The Promise NYC program is budgeted for $25 million in FY 2025, larger than the $16 million in FY 2024, but still largely insufficient to meet the need, particularly given the large numbers of new immigrant families. The children of those families are eligible for public school, including school-day 3-K and Pre-K and Head Start. This program budget is not specific to 0-5 year-olds, but also includes funding for older children up to the age of 13 in need of afterschool care.

Chart S2

Source: NYC Office of Management & Budget
Note: FY 2024 Current Modified Budget is as of August 16th, 2024. This table includes funding for special education classrooms in DOE district schools and Pre-K centers (which will serve approximately 1,540 students in the coming year) but does not include funding for contracted special education classrooms or related services (see inset below for more information).

Revenue Sources

The City has patched together multiple funding streams, as well as invested significant City revenues (primarily tax levy as well as miscellaneous fees), to support this public system of care for children. Chart S3 provides actual funding by source for FY 2018 – FY 2024 and planned source distribution for FY 2025 – FY 2028 as of the June 2024 Financial Plan.

The Federal government provides funding through the Child Care and Development Fund. The grant flows to NY State, which then distributes it to localities through the Child Care Block Grant (CCBG) program. The funding comes with eligibility and programmatic requirements that limit to whom and how the City can provide its child care programs, which are detailed further below. The State’s annual allocation to the City had remained relatively flat ranging between $490 million and $500 million since 2015, but then increased to $622.3 million in State Fiscal Year 2023, $584.2 million in SFY 2024, and $526.7 for SFY 2025.

How much funding the City actually receives is dependent on utilization and claiming patterns. During the pandemic, revenue claimed by the City from the block grant dipped below the State’s annual allocation. Fortunately, unlike many other revenue streams, any unused surplus in the CCBG allocation can be rolled over to a following year. Heading into FY 2024, the City had over $590 million in unutilized “rollover” CCBG funds. The City currently projects that it will claim approximately $831.2 million in FY 2024, leaving $343 million of rollover funds headed into the FY25. This increase is driven by the recent expansion of eligibility, which is further discussed below.
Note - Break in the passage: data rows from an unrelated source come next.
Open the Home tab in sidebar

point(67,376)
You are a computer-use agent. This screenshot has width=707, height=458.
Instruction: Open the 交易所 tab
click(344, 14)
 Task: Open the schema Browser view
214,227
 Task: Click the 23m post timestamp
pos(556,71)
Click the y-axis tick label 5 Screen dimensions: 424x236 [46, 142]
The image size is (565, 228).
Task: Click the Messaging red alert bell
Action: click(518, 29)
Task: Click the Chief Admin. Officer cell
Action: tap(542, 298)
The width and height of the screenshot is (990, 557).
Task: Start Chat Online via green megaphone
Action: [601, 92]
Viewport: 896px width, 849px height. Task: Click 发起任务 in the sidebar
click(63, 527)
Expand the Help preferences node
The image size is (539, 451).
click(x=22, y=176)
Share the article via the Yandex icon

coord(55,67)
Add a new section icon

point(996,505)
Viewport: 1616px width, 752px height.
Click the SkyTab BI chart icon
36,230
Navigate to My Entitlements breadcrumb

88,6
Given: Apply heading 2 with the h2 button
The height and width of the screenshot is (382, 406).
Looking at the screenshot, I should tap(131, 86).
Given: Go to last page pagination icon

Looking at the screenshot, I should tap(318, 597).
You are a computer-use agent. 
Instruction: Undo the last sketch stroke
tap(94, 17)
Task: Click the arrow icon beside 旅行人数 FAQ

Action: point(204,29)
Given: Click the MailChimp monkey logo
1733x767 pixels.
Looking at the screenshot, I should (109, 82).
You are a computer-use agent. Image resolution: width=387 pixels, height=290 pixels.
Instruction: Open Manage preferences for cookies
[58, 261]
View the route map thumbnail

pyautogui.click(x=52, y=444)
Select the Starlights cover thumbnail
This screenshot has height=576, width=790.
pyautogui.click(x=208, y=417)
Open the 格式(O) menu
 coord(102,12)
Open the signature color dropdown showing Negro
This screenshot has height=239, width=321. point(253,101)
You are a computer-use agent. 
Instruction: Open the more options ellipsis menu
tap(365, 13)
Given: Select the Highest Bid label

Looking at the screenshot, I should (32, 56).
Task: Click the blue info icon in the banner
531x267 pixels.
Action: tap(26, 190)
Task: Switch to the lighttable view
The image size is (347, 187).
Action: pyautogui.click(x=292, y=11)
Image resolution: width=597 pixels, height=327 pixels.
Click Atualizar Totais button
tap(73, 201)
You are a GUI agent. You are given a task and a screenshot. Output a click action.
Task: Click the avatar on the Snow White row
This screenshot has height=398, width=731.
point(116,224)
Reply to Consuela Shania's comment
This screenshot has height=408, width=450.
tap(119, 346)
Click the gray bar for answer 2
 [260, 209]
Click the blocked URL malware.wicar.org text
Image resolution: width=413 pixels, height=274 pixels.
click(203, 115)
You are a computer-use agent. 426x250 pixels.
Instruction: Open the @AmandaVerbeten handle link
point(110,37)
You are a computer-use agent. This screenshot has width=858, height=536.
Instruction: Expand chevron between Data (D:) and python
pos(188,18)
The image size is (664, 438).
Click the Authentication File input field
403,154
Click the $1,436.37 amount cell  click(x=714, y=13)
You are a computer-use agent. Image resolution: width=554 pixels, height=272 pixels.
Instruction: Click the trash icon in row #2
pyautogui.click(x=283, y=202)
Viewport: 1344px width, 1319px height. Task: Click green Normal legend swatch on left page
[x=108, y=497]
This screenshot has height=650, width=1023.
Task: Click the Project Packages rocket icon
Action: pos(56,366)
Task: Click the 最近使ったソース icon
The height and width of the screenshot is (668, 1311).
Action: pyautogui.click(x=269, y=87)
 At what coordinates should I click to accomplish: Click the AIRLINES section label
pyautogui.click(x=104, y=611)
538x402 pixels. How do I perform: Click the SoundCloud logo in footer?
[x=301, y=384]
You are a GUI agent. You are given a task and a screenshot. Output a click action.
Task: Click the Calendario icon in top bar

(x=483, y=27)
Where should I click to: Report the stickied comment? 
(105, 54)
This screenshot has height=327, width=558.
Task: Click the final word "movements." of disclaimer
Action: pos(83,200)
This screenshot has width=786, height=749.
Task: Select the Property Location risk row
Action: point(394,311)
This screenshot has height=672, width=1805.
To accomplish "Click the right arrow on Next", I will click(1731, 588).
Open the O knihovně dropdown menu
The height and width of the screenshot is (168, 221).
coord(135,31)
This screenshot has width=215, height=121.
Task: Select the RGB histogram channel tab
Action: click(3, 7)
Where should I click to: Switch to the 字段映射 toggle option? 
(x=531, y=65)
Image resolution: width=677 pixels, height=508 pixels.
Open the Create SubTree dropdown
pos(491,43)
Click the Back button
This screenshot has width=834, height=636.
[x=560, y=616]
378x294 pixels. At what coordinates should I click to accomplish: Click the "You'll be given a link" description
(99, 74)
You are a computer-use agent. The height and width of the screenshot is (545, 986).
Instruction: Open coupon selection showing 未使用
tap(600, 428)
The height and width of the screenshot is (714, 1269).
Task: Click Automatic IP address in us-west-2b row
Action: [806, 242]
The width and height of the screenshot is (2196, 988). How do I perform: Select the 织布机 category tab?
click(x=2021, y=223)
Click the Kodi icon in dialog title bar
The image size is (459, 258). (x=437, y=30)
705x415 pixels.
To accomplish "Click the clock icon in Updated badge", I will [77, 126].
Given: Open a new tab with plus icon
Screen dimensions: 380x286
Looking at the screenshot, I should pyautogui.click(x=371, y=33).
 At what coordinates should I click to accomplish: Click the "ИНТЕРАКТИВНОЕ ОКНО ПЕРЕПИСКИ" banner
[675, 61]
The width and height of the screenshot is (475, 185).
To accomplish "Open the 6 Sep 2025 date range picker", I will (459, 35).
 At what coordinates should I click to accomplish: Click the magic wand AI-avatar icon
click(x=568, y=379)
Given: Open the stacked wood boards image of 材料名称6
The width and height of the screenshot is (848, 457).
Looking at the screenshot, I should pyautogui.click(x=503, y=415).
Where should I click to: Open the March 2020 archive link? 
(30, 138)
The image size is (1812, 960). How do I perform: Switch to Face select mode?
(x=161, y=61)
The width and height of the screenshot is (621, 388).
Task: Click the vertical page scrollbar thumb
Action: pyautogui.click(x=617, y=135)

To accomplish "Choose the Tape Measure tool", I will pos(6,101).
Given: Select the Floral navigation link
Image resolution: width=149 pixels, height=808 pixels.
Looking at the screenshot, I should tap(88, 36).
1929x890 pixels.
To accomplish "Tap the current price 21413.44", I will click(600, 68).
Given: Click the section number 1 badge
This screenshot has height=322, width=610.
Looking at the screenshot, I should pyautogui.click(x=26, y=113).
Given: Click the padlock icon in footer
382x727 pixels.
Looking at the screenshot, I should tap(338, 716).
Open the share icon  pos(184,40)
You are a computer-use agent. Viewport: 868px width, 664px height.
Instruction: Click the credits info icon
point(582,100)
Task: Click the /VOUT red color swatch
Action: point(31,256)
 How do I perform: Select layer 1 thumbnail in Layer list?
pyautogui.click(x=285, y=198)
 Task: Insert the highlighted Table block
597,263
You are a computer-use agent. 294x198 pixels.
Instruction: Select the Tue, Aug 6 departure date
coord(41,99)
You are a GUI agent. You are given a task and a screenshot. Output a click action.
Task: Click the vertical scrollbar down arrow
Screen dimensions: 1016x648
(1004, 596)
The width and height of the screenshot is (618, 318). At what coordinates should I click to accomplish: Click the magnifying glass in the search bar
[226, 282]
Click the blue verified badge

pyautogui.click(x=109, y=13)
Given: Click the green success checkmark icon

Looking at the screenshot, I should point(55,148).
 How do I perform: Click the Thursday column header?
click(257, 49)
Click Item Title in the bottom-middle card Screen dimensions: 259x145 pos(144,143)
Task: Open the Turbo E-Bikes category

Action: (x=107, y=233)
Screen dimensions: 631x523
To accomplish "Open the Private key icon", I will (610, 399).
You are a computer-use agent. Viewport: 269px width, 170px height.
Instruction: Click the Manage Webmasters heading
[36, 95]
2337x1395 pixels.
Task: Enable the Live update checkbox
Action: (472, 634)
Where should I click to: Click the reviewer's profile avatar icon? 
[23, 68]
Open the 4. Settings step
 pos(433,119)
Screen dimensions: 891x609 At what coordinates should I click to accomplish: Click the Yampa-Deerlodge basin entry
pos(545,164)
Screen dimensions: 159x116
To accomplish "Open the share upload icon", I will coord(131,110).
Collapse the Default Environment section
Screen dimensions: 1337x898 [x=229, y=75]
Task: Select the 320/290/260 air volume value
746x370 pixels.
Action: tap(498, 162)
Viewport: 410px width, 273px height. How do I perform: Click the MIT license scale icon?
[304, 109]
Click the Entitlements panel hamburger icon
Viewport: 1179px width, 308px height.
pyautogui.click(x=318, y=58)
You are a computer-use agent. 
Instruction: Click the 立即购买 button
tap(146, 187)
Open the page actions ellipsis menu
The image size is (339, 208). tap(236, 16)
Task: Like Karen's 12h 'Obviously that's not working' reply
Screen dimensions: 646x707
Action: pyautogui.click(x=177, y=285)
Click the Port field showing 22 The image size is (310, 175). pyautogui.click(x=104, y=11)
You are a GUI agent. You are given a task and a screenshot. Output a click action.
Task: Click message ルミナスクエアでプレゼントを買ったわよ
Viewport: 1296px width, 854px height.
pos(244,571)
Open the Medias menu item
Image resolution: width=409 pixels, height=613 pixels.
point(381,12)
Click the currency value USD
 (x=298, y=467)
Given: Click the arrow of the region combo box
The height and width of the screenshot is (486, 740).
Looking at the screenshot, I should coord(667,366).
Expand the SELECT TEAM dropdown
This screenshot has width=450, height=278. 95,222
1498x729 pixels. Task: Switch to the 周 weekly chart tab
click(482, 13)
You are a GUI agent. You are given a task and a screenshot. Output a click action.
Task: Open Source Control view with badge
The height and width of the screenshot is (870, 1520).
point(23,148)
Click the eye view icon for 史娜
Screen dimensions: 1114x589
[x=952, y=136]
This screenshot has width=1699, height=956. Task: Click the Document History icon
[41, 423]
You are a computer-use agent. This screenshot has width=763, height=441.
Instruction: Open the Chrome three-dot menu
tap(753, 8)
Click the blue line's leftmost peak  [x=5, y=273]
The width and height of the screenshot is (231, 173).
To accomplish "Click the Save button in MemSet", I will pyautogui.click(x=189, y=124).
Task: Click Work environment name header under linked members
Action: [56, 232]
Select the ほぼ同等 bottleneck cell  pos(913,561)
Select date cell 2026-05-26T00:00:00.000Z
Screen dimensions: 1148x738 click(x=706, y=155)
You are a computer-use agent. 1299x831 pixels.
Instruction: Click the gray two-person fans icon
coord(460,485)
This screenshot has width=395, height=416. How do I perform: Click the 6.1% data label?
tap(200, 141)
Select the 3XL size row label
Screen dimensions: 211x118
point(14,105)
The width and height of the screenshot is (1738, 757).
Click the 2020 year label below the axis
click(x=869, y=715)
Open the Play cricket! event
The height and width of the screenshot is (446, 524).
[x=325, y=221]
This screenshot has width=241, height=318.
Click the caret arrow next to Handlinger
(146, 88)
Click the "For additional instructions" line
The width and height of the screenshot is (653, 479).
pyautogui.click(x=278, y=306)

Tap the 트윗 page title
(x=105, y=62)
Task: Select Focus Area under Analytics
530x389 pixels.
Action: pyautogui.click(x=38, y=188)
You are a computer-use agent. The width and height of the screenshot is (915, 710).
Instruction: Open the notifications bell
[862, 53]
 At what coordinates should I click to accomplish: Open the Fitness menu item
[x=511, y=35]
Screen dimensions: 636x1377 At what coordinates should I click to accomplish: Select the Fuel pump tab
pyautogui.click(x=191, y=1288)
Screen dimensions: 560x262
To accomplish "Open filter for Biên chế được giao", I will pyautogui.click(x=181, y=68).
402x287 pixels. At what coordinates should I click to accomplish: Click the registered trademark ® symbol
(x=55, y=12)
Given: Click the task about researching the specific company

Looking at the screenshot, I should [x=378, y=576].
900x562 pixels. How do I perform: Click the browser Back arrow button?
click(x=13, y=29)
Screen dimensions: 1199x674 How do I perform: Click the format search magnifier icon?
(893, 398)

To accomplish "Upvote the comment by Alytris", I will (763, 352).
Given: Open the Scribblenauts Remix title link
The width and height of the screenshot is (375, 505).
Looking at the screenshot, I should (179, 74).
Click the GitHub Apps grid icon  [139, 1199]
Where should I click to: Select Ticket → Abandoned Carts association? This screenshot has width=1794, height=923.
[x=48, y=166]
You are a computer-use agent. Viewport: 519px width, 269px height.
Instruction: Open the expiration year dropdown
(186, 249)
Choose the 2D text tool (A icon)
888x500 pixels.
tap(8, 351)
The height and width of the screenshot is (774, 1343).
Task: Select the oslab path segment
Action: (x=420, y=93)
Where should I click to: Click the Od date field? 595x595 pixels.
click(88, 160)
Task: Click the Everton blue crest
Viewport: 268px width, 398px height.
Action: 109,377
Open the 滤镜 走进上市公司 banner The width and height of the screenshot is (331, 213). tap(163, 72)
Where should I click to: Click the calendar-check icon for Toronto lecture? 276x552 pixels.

Assuming that in this fiscal year (FY 2025), the City requires its FY 2024 budgeted spending, the City may exhaust its remaining rollover funds this year. Once a locality spends down their rollover funds, the State may increase the annual allocation – however, this does pose a risk for the City’s budget in the outyears. If the CCBG grant spending remains higher than the recurring annual allocation, City spending will need to increase to fill that gap once the rollover is exhausted.

The Federal government has also been providing funding for Head Start programs since the 1960s. Some of the funding for NYC Head Start programs flows through the City’s budget (historically through ACS and now through the DOE) and is included in the funding shown here, but many Head Start programs in NYC contract directly with the Federal government instead (that funding is not included in Chart S3).[3]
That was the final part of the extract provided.